— start Text segment —
Garden location: The hills of Lafayette (Contra Costa County), looking north toward Mount Diablo
Garden size: 1.3 acres

Style inspiration: “A refuge for people, plants and wildlife.”

Design and Installation: The Greenbergs built their home on a hillside where non-native grasses had taken over land once cleared for vineyards. Just a few trees were on the property; now there are at least 70. Katherine Greenberg employed a landscape designer to help install some of the larger plants, but has done much of the work herself over the years.

Go-to native plant nursery: California Flora Nursery in Fulton, Sonoma County.

Irrigation: An irrigation system is installed in only the upper acre of the property, with 16 stations, a mix of sprinkler heads, and drip lines. Greenberg runs it manually, only about once a month during the dry season, on cooler days with no wind, to reduce evaporation.

Maintenance: “I am the gardener,” she says. “I can weed the whole property in an hour.” An arborist helps with pruning trees when needed. Greenberg is out in the garden every day that she is home, tending and watching the plants change through the seasons. “It’s pretty self-sustaining at this point. I now take my cues from the plants.”

Wildlife spotted: Greenberg welcomes deer into her garden. She also has seen mountain lions, coyotes, foxes, raccoons, frogs, lizards, salamanders, squirrels and “many hungry birds,” including a Cooper’s hawk that nested in the garden. Wild turkeys wander into the pool area; motion-sensing sprinklers are used to keep them out.

Favorite element: The natural elements of the site are incorporated into the whole garden.

Biggest challenge: “Patience!” she says. That also is her advice to anyone starting their own native garden.


  1. So inspiring. What a great testament to the overall value (wildlife support and aesthetics) of California natives.
— end Text segment —
— start Extracted material —
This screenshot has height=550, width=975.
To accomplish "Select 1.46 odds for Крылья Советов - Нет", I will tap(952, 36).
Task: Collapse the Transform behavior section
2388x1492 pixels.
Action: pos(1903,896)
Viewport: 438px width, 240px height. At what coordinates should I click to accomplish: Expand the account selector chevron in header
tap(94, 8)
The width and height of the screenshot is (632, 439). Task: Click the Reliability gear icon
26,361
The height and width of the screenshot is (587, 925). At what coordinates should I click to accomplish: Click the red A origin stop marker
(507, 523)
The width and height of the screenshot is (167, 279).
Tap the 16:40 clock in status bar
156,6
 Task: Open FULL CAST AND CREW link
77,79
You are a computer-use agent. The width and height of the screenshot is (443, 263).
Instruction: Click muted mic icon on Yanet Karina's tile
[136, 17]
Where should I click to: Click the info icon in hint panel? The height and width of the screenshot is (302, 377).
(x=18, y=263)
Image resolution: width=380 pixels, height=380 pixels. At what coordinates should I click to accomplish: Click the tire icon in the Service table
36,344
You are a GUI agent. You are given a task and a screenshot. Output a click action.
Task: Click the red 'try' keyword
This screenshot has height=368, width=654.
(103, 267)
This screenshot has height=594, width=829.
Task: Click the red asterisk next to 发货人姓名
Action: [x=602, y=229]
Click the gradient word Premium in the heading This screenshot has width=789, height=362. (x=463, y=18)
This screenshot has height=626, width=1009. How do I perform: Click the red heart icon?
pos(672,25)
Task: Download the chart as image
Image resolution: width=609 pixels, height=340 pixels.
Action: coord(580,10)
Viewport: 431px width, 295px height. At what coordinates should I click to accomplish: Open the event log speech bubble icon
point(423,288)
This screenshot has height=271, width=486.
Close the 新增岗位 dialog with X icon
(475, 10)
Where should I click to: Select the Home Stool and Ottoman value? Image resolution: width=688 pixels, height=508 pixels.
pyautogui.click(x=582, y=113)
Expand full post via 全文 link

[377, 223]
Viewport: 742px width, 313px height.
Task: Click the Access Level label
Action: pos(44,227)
— end Extracted material —
What the exercise asks >>
Decide whether each statement agrees with the garden profile, answering yes or no and quoting the words from the profile that settle it: (a) The irrigation system covers the whole property. (b) Greenberg runs the irrigation about once a month in the dry season. (c) Motion-sensing sprinklers are used to keep deer out of the garden.

Answer to the exercise >>
(a) No: "An irrigation system is installed in only the upper acre of the property"
(b) Yes: "only about once a month during the dry season"
(c) No: "Greenberg welcomes deer into her garden" and "Wild turkeys wander into the pool area; motion-sensing sprinklers are used to keep them out."